Je n’y vais pas chercher des couleurs et des images, mais un enrichissement de l’âme. Déjà nos grands peintres, les Dauzat, les Marilhat et les Decamps, qui découvrirent Smyrne, Damas, Jérusalem et l’Egypte, incapables de se contenter de fières draperies et d’armes singulières, prétendaient saisir la pensée derrière les gestes, les attitudes, et les regards. Avec Delacroix, le maître du chœur, ils ont mis sur la cimaise la rêverie farouche du musulman, son fatalisme et la nostalgie des races qu’il opprime. C’est par ce chemin de leur romantisme que je suis allé d’imagination jusqu’à la part éternelle de l’Asie. J’ai le sentiment que l’Asie a des secrets, toute une vie ténébreuse, un cœur religieux, qui m’inspire un attrait que je voudrais inonder de lumière.
....................
**CONSIGNES:**
a: Modifiez les entrées depuis la toute première jusqu'à la ligne qui contient « Action: click(x=1180, y=95) », celle-ci comprise, en remplaçant « sidebar » par « side panel » sans toucher au reste. Ne redonnez que ces lignes-là.
b: Poursuivez, s'il vous plaît, le passage sur l'attrait de l'Asie à partir de sa dernière phrase.
....................
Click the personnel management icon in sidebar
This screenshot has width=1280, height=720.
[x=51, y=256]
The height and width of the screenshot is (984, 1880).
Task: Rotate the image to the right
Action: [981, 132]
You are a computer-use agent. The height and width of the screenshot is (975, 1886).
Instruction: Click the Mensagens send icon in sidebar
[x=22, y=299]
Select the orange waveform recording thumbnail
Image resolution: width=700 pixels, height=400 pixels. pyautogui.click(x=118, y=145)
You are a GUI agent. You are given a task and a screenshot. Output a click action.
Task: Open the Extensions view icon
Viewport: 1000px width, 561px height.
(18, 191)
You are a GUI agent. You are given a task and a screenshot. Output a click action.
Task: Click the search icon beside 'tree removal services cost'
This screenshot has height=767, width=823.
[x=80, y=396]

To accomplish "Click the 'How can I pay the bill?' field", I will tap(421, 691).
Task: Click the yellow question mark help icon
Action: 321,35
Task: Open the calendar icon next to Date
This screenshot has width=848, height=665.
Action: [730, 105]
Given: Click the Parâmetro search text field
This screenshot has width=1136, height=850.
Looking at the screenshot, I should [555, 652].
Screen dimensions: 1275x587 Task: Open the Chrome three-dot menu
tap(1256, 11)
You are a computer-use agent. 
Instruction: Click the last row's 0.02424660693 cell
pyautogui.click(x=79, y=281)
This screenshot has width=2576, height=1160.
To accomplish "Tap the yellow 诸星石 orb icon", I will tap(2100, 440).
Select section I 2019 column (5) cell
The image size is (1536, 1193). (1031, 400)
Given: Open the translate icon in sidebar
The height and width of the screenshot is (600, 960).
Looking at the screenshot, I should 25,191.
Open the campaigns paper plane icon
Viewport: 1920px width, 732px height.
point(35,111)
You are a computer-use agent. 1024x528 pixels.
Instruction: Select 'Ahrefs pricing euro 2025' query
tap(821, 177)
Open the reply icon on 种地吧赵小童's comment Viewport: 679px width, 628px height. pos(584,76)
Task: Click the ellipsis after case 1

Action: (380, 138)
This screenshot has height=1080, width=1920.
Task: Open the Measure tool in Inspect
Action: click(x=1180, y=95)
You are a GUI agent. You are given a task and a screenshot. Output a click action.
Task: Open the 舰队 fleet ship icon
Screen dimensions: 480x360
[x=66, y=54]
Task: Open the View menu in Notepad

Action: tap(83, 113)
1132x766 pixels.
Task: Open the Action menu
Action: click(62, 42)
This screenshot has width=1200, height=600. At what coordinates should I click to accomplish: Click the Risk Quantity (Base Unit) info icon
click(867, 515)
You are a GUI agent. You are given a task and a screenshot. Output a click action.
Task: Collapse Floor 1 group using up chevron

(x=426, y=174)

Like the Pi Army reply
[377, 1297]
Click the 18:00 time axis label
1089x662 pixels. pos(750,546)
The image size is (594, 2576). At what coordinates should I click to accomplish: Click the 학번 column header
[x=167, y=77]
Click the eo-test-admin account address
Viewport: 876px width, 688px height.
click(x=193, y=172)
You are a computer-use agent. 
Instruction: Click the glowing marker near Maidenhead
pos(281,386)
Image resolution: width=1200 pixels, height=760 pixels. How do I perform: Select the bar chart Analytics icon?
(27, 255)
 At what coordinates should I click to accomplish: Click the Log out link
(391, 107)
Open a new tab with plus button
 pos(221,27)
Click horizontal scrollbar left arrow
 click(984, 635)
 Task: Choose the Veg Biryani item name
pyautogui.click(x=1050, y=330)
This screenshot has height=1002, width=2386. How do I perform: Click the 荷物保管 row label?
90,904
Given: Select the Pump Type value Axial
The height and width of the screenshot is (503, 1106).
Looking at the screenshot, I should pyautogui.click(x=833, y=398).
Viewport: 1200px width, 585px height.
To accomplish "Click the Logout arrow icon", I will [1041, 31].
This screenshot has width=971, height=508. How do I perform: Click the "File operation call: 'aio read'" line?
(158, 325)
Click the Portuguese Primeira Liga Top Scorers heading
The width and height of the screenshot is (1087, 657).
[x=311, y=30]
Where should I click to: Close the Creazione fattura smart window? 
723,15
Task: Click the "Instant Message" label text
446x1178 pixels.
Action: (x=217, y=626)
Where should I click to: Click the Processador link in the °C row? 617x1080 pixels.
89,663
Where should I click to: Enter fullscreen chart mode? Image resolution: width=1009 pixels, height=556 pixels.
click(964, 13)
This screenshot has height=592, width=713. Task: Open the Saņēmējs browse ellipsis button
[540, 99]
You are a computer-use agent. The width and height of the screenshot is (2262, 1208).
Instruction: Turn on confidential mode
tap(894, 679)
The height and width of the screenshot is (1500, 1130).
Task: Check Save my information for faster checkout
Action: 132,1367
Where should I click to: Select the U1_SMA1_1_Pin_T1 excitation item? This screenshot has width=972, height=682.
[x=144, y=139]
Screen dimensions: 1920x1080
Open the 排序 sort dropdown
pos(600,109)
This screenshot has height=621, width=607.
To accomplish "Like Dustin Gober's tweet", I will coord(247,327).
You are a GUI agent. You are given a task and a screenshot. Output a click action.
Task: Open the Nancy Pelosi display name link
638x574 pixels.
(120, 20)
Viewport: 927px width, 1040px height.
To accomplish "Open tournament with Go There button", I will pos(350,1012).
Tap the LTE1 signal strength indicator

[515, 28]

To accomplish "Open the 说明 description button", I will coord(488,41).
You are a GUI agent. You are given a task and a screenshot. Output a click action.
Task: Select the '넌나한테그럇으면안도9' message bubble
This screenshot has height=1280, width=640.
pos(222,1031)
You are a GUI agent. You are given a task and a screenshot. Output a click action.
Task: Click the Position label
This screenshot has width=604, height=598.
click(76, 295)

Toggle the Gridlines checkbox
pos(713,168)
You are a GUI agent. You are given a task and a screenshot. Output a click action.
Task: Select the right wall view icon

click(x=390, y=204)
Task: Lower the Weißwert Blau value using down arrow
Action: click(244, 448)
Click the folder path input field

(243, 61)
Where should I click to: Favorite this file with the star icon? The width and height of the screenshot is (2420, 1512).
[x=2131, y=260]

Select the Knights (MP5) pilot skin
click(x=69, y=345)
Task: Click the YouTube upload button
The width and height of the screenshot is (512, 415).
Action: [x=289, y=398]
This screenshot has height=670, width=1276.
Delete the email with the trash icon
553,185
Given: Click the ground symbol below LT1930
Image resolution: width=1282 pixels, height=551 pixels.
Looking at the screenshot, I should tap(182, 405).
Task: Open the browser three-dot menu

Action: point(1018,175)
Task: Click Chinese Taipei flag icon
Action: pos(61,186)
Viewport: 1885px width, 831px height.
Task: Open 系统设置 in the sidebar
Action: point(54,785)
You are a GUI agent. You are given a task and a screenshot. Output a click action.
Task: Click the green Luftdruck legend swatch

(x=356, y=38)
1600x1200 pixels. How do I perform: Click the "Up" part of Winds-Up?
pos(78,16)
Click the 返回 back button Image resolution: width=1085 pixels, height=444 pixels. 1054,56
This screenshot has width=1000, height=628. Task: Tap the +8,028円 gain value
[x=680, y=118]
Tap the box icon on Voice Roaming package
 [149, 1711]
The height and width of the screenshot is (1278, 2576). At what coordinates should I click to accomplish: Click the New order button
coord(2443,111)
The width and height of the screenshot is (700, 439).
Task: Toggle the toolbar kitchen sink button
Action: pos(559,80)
....................
**RÉPONSES:**
a:
Click the personnel management icon in side panel
This screenshot has width=1280, height=720.
[x=51, y=256]
The height and width of the screenshot is (984, 1880).
Task: Rotate the image to the right
Action: [981, 132]
You are a computer-use agent. The height and width of the screenshot is (975, 1886).
Instruction: Click the Mensagens send icon in side panel
[x=22, y=299]
Select the orange waveform recording thumbnail
Image resolution: width=700 pixels, height=400 pixels. pyautogui.click(x=118, y=145)
You are a GUI agent. You are given a task and a screenshot. Output a click action.
Task: Open the Extensions view icon
Viewport: 1000px width, 561px height.
(18, 191)
You are a GUI agent. You are given a task and a screenshot. Output a click action.
Task: Click the search icon beside 'tree removal services cost'
This screenshot has height=767, width=823.
[x=80, y=396]

To accomplish "Click the 'How can I pay the bill?' field", I will tap(421, 691).
Task: Click the yellow question mark help icon
Action: 321,35
Task: Open the calendar icon next to Date
This screenshot has width=848, height=665.
Action: [730, 105]
Given: Click the Parâmetro search text field
This screenshot has width=1136, height=850.
Looking at the screenshot, I should [555, 652].
Screen dimensions: 1275x587 Task: Open the Chrome three-dot menu
tap(1256, 11)
You are a computer-use agent. 
Instruction: Click the last row's 0.02424660693 cell
pyautogui.click(x=79, y=281)
This screenshot has width=2576, height=1160.
To accomplish "Tap the yellow 诸星石 orb icon", I will tap(2100, 440).
Select section I 2019 column (5) cell
The image size is (1536, 1193). (1031, 400)
Given: Open the translate icon in side panel
The height and width of the screenshot is (600, 960).
Looking at the screenshot, I should 25,191.
Open the campaigns paper plane icon
Viewport: 1920px width, 732px height.
point(35,111)
You are a computer-use agent. 1024x528 pixels.
Instruction: Select 'Ahrefs pricing euro 2025' query
tap(821, 177)
Open the reply icon on 种地吧赵小童's comment Viewport: 679px width, 628px height. pos(584,76)
Task: Click the ellipsis after case 1

Action: (380, 138)
This screenshot has height=1080, width=1920.
Task: Open the Measure tool in Inspect
Action: click(x=1180, y=95)

b:
Que de fois, avec Renan, j’ai remonté en esprit le fleuve Adonis jusqu’à la source d’Afaka, tandis que les femmes du cortège dansant de Byblos gémiraient le long des gorges profondes ! Que de fois je me suis assis en imagination sur les châteaux du Vieux de la Montagne dans le pays inabordable des Allaouit ! Et quand je priais les maîtres de notre Ecole des langues orientales de m’éclairer les pressentiments que Gœthe et Victor Hugo m’ont donnés d’un Djelal Eddin Roumi, j’ai toujours désiré de joindre à leur science les recettes que les Mesnevi peuvent garder du grand inspiré.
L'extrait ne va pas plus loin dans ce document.